Soft open points (SOPs), as power electronic devices connecting feeders and buses in DNs, can boost network efficiency by leveraging their ability to control active power flow and provide reactive power compensation¹⁸. The flexibility offered by SOPs can also be employed in P2P energy trading. The study of Zhao et al.¹⁹ highlights the utility of back-to-back voltage source converter (B2B VSC)-based SOPs in creating flexible connections for regions trading energy via P2P. The proposed methodology involves a two-stage process: in lower stage, a non-cooperative game establishes profit-maximizing P2P transactions between regions. Subsequently, in upper-stage the SOP optimizes its own profitability by adjusting power injections at its terminals, constrained by its technical specifications, through a second order conic programing (SOCP) problem. The initial determination of regional P2P transactions relies on linear power flow equations for balanced DNs, which do not account for lines capacities or losses. Notably, the presented framework can handle only one SOP connecting the regions in the DN.

Researches exploring the flexibility gained from simultaneous application of SOPs and network reconfiguration in DNs are limited. To address loss minimization in balanced DNs, Nguyen et al.²⁰ proposed the combined use of SOPs and reconfiguration, although it neglected SOP losses and employed a metaheuristic algorithm due to the nonlinear problem structure. Similarly, Azizi et al.²¹ presented a mixed-integer nonlinear programing (MINLP) model for balanced DNs, incorporating constraints to maintain protection coordination despite topological changes and SOP existence. Yin et al.²² introduced a deep reinforcement learning framework for reconfiguration in unbalanced DNs with SOP presence. This framework integrates two distinct AI methods: one for learning reconfiguration strategies and another for determining SOP variables. However, this AI-based approach requires significant training time and overlooks both SOP losses and mutual impedances of network lines. Furthermore, its reliance on DGs generations as input parameter, limits the applicability in scenarios requiring DGs production adjustments.

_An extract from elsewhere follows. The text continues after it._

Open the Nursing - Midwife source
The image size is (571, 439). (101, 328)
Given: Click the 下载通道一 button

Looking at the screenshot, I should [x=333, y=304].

In this study for enhancing the efficiency in optimal operation of three-phase unbalanced DN, it is proposed to utilize the flexibility caused by simultaneous application of SOP and reconfiguration. The suggested model establishes an AC optimal power flow (ACOPF) that considers the mutual impedances of lines and uses more-detailed equations for relation of voltage and flow of lines, moreover, the difference of voltages magnitude and angle with the rated values is not ignored. Given the existence of single and two-phase lines in unbalanced DNs, the independent switching operation for each phase of line is assumed as an available feature. Consequently, in reconfiguration process radiality can be maintained independently for different phases. For visualization, Fig. 1 depicts a simple unbalanced network with a possible radial structure, decomposed by phase after reconfiguration.

Fig. 1

Single-phase reconfiguration in an unbalanced network, with separate radial structures across phases.

The proposed framework for unbalanced DNs determines the optimal network topology and the injected power of SOPs using a linear ACOPF model. This model is formulated as an MILP problem and solved by the DSO through a mathematical multi-objective optimization approach. Its objectives are to minimize power losses, mitigate voltage magnitude and angle imbalances, and facilitate P2P energy transactions. Notably, this study focuses exclusively on the physical layer of P2P transactions, without considering the virtual layer, including market mechanisms. The general overview for the proposed framework of the paper is presented in Fig. 2. To the best of the authors’ knowledge, this study is the first to address the optimal operation of unbalanced DNs by concurrently employing SOPs and network reconfiguration through a linearized mathematical optimization framework. Table 1 provides a comparative analysis of this study’s contributions relative to existing research, highlighting gaps in the literature. The specific contributions of this work are summarized as follows:

• By leveraging the combined flexibility of SOP employment and network reconfiguration, an optimal operation model for unbalanced DNs is proposed. Regarding the challenges of P2P energy trading for physical structure of DNs, the benefits of this joint optimization model for P2P trading facilitation along with voltage imbalance mitigation and loss reduction is investigated.

• The proposed co-optimization model incorporates the mutual impedances of network lines while accounting for the existence of single-, double-, and three-phase buses and laterals. Moreover, the deviations of voltages from their nominal values, both for magnitude and angle, are considered, leading to a more accurate ACOPF formulation. With all these considerations taken into account, a two-stage MILP optimization model is proposed, ensuring tractability and global solvability.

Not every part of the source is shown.